The Oblong, Quaker Hill: "The eastern side of the country had been settled by Presbyterians from  Connecticut, and the western side along the Hudson River by the Dutch.   The feeling between them was far from friendly.  Their disputes had been  very bitter, and Rye and Bedfore had revolted from New York's  jurisdiction.  Their whipping posts stood ready for the punishment of any  from the river settlements who committed even slight offenses within  their limits.  As these two peoples naturally repelled each other they  had left a strip of land, comparatively unoccupied, between them... Into  and through this strip of land the Quaker stream flowed. ..."  [from  Quaker Hill by Warren H Wilson]
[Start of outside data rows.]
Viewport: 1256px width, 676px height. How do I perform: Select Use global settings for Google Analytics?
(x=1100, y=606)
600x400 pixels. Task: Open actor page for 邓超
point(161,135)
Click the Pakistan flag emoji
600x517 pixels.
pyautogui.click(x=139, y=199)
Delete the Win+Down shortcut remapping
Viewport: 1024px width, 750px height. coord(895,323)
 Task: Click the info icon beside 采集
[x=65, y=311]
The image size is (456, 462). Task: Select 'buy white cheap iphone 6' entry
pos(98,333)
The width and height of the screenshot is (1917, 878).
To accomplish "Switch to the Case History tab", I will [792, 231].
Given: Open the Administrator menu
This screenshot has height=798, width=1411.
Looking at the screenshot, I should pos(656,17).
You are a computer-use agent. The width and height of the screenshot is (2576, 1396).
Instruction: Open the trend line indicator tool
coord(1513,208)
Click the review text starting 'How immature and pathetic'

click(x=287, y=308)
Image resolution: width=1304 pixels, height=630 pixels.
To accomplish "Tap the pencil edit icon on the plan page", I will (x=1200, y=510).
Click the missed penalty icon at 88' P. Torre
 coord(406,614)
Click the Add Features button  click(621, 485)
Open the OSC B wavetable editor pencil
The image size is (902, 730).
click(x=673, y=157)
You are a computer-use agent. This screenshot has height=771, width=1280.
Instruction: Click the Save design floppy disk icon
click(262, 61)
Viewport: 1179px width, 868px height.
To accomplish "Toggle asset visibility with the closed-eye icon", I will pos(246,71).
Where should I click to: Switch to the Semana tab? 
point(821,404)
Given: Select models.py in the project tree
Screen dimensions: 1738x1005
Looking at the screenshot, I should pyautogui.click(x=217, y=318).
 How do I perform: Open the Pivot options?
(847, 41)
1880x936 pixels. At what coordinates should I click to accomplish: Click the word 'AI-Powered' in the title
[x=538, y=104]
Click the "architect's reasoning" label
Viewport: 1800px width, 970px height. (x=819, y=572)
In April 1755, Timothy was one of the thirty-eight Quakers in Oblong  who claimed exemption from military duty.  His occupation listed on the  application is farmer. In 1779, a year after Lydia died, all the slaves had been freed on  Quaker Hill.  This was preceded by a querie at New York Yearly Meeting  (May 30, 1767) brought by Oblong Monthly Meeting:  "It is not consistant  with Christianity to buy and sell our Fellowmen for Slaves during their  Lives, and their Posterities after them, then whether it is consistant  with a Christian Spirit to keep those in slavery that we have already in  possession by Purchase, Gift or any otherways."  In 1775 Yearly Meeting  was in favor of emancipation without conditions.  The final slave owned  by a Meeting member was freed in 1777 (a newcomer freed his slave in  1779).  Since Timothy and Lydia were a members of the meeting when the  querie was originally sent to the Yearly Meeting and since such queries  would only be sent if there was concensus in the Meeting (Quaker decisions  are made by consensus and women participated in Meeting decisions), we  know Timothy and Lydia supported the abolition of slavery.  Timothy was still living in Oblong in 1778: "On his arrival, September 19, 1778, Washington, with his bodyguard,  were entertained for six days at the home of Reed Ferris, in the  Oblong.... His letters written during his residence were all dated from  "Fredericksburgh," the name at that time of the western and older part of  the town of Patterson. ... The Meeting House was appropriated by the army officers for a  hospital, because it was the largest available building. ... the use of  the building for a hospital continued three and perhaps five months.  Meantime the Friends' Meetings were held in the barn at Site 21... There is no mention, even by inference, in the records of Oblong  Meeting that proves this occupation of their building by soldiers.  It  was not voluntarily surrendered; other records show that the use of the  building was supported by force; its surrender was grudging, not a matter  to be recorded in the Meeting.  It is characteristic of the Friends that  they ignored it. This toleration of the Hospital was never sympathetic.  A letter...  to the Governor of the State of New York, Hon. George Clinton, by Dr.  James Fallon, ... He could get no one to draw wood for his hospital in  the dead of winter..." [from Quaker Hill]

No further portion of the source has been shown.